Alerting signals, symptoms, evidence of occurrence: 
The strength of this study is the way ABO-nonidentical transfusion is classified. Cox regression analyses controlled for sex, age, hemoglobin, creatinine, and in-hospital interventions and stratified by age of blood and admission year. The analyses also used a time-dependent nonidentical transfusion indicator that "switched on" as soon as an ABO-nonidentical unit of blood was transfused. By the other hand a methodologic limitation of the investigation is that it is a retrospective cohort study with many potential confounding variables. Patients included were admitted to and discharged from an acute care facility at the hospital between April 1, 2002, and October 31, 2011 and received at least 1 unit of blood. When patients had multiple hospital admissions during the study period, data only from the first admission were included. All patients were followed for the duration of their hospitalization (median, 8 days; mean, 14 days).

Problems and tasks:
A. The passage on ABO-nonidentical transfusion names the factors that the Cox regression analyses controlled for. List each of them.
B. Write the next few sentences of the passage on ABO-nonidentical transfusion, starting right after its last sentence.
You won't need the entries that come after this passage.

Records from a dataset
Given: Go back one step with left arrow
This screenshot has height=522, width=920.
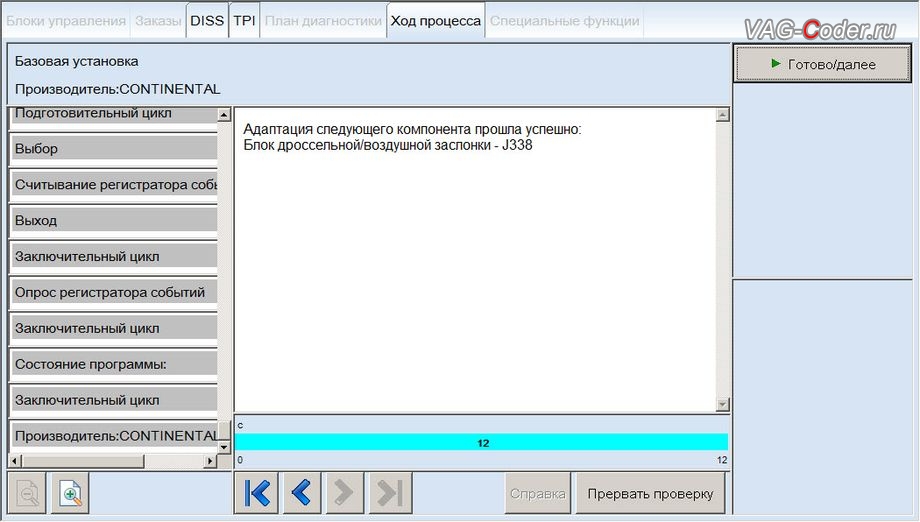Looking at the screenshot, I should point(301,493).
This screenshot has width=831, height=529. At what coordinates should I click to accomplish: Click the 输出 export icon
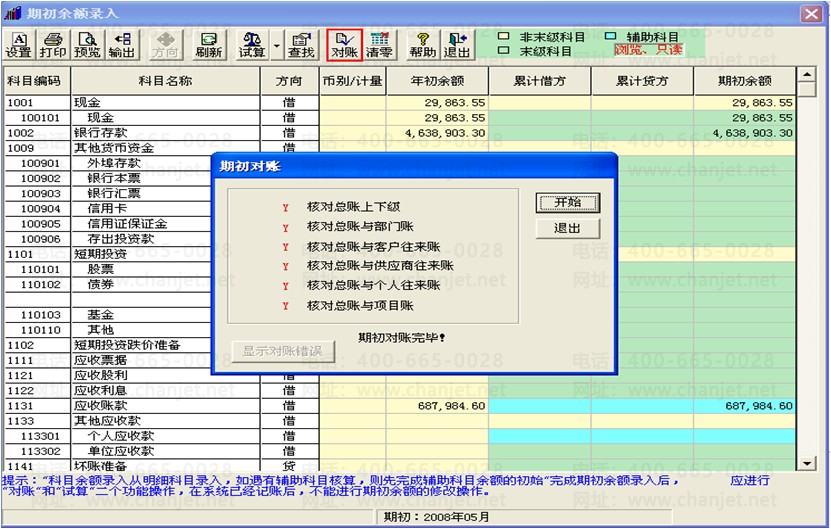122,45
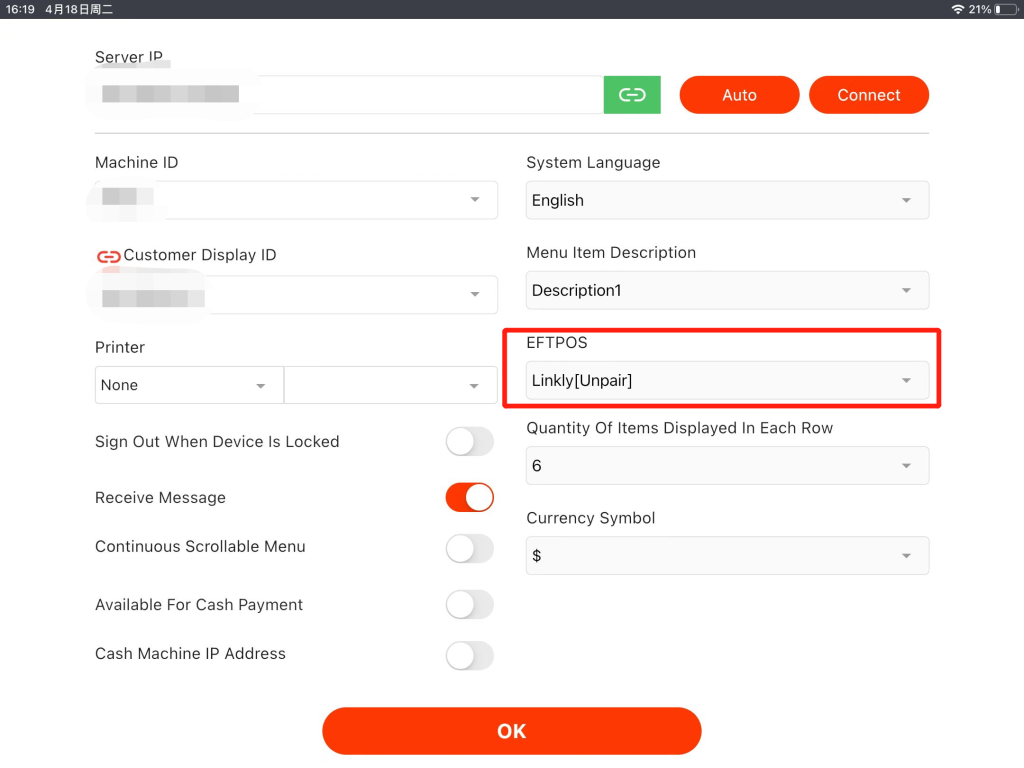Open Menu Item Description dropdown
This screenshot has width=1024, height=768.
727,290
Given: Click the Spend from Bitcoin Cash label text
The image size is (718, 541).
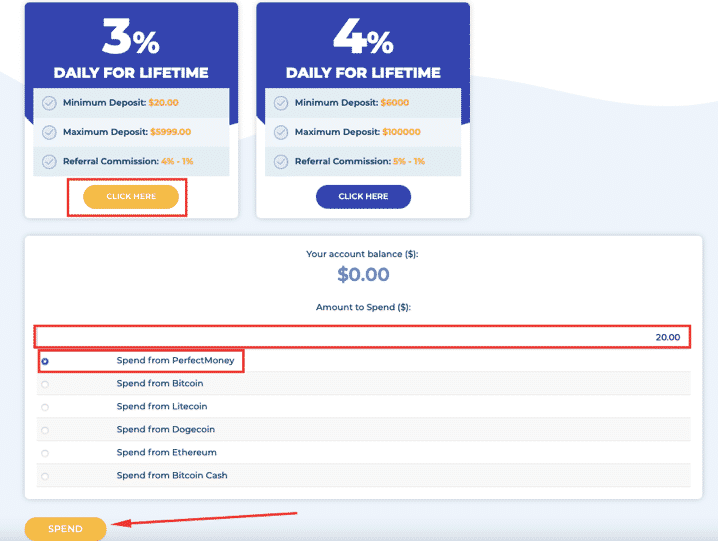Looking at the screenshot, I should 172,475.
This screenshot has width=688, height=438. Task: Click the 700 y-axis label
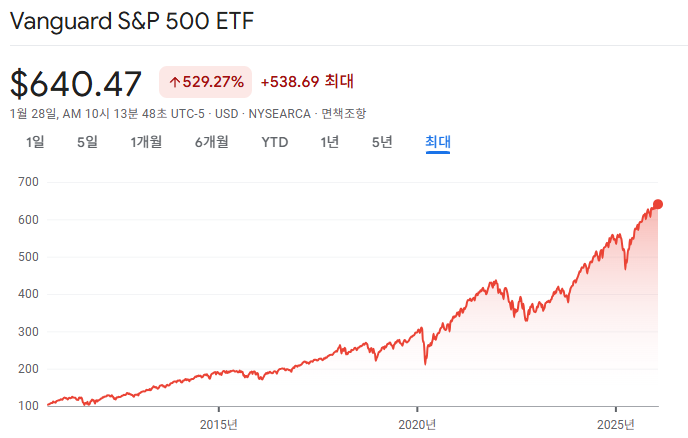coord(26,182)
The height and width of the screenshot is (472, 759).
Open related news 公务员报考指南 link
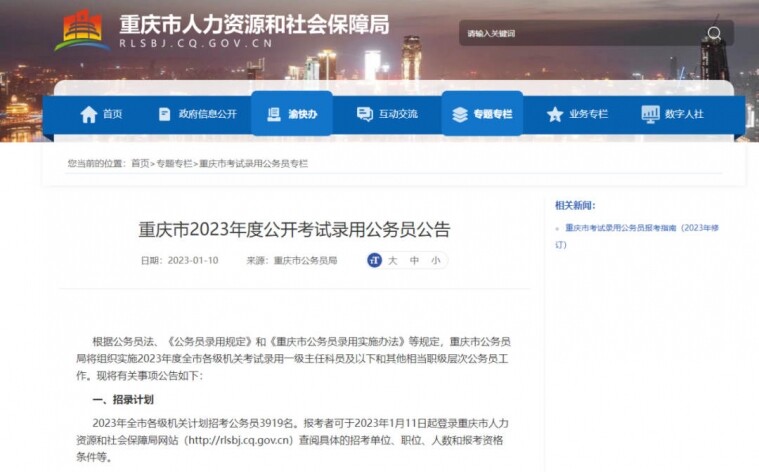coord(637,236)
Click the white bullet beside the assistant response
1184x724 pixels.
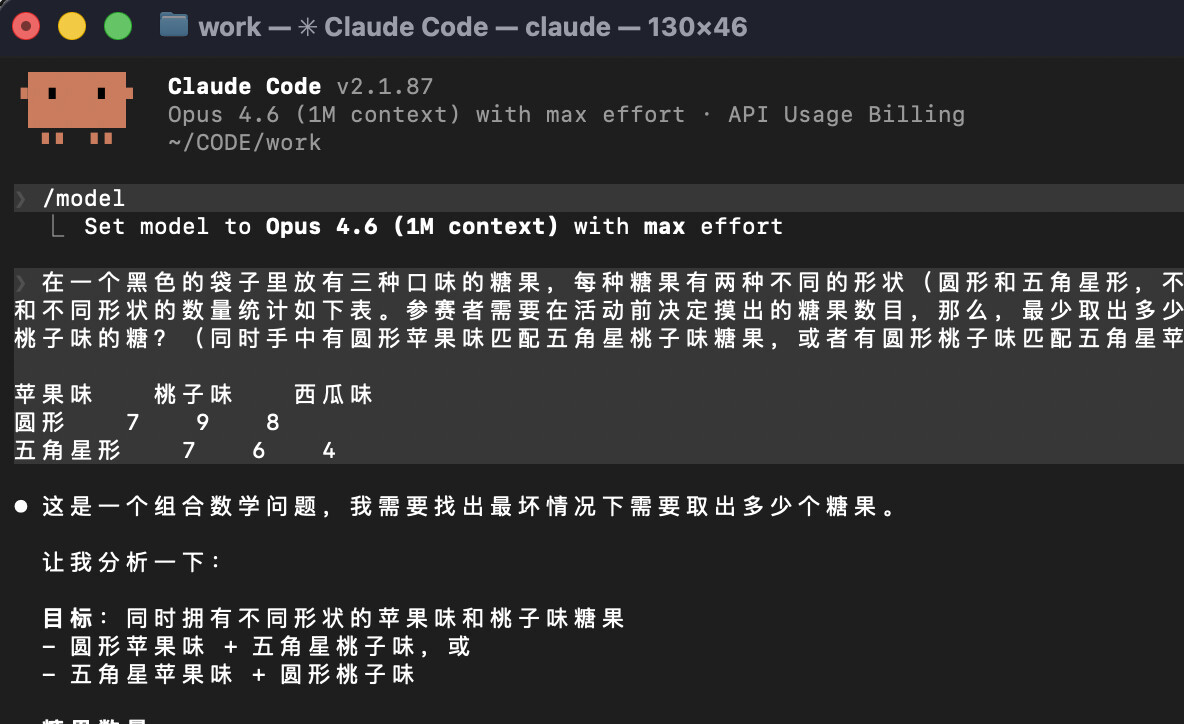point(21,508)
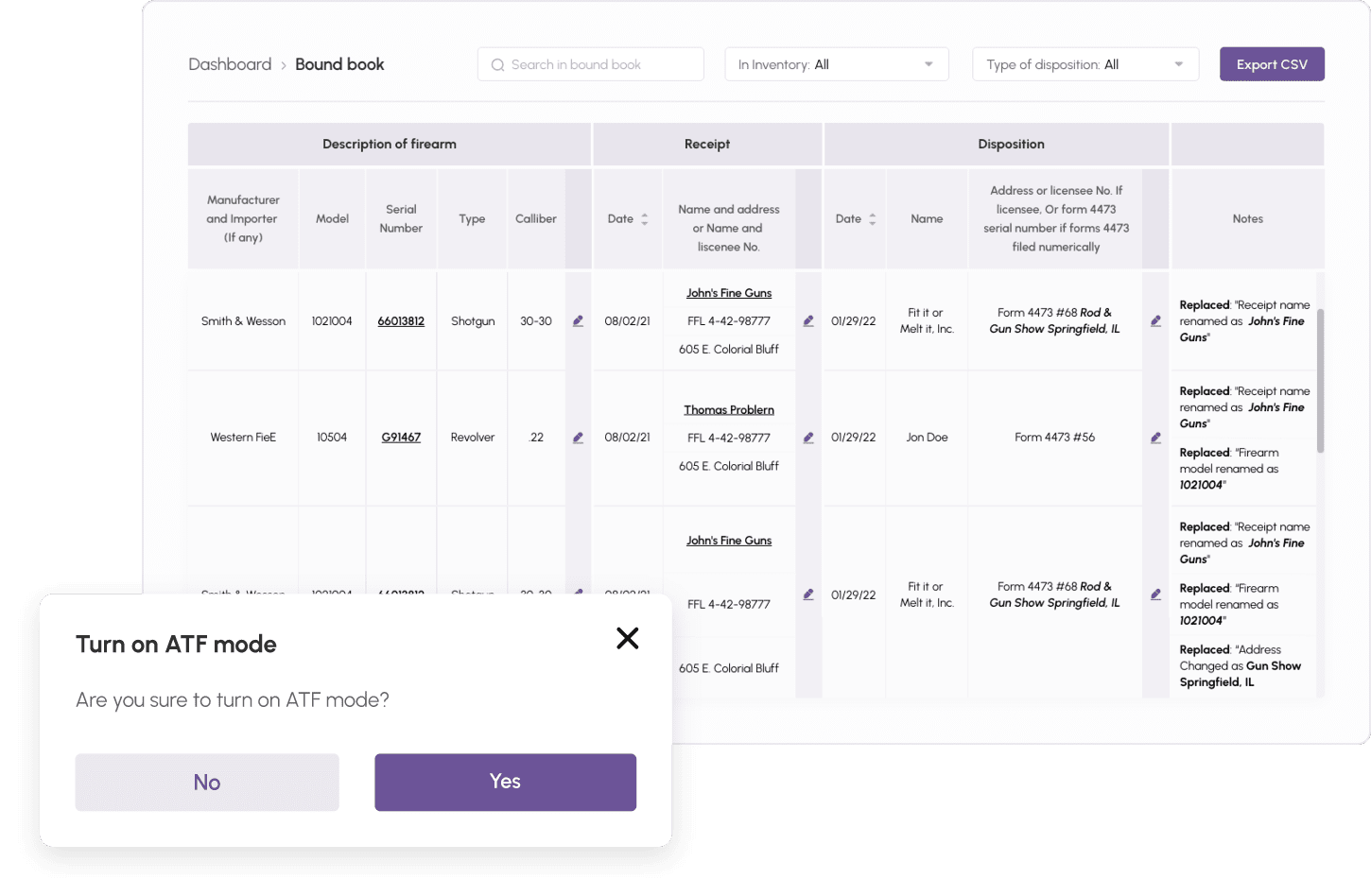
Task: Export the bound book as CSV
Action: pos(1272,63)
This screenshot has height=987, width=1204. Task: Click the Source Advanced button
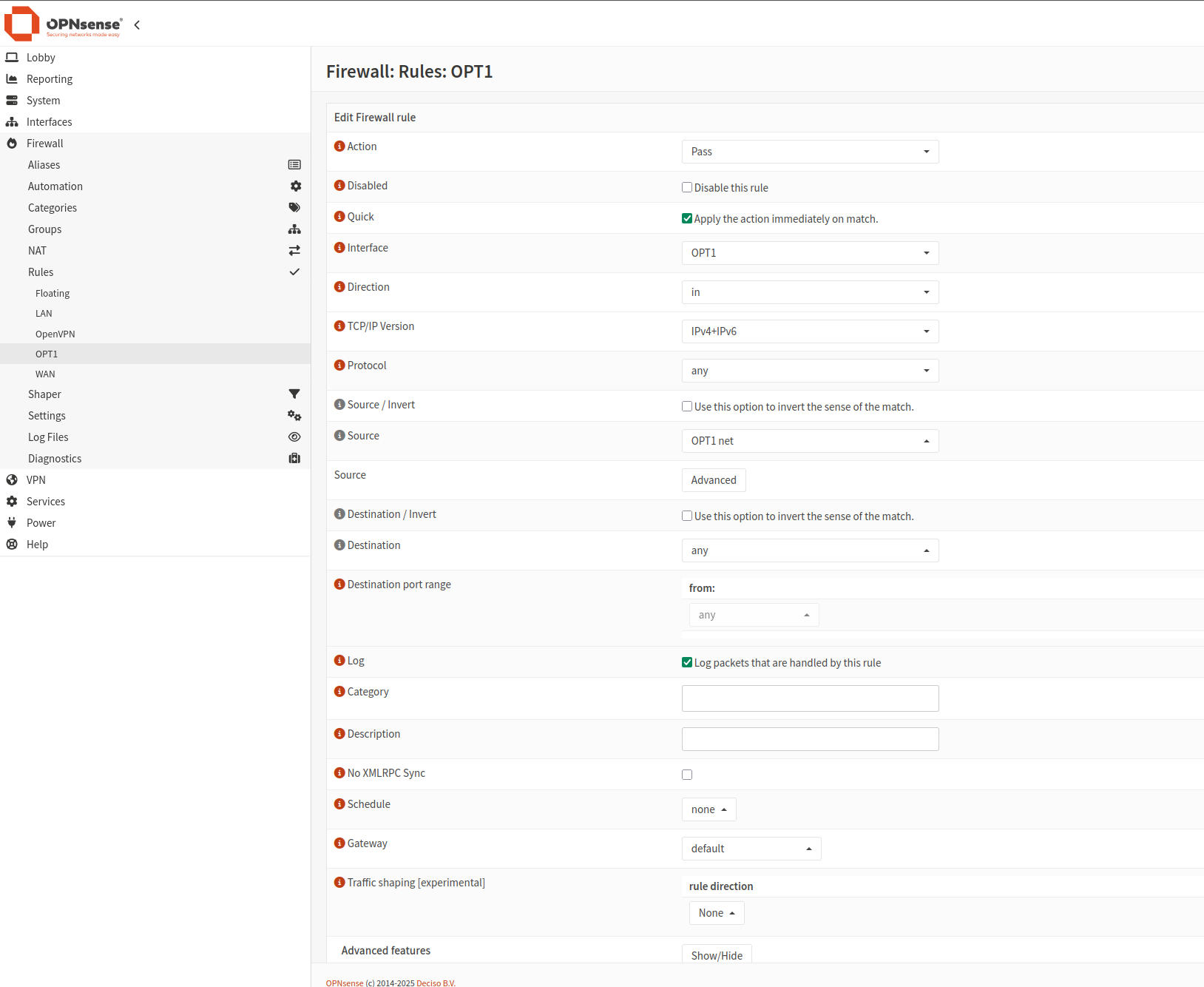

Answer list:
A. sex, age, hemoglobin, creatinine, in-hospital interventions

B.
Demonstration of imputability or root cause: 
The analysis of a large, multihospital registry demonstrates an association between nonidentical blood and in-hospital mortality in group A patients. These observations are present when trauma patients are removed from the analysis and when individuals with circulatory disease alone are analyzed. The excess mortality risk conferred by nonidentical blood appears to be small, but it is significant and, if real, would translate into substantial impact at the population level. However, it is unclear why patients with blood group A would be affected differently by exposure to nonidentical blood, and further research is needed on the possible mechanism leading to explain this association.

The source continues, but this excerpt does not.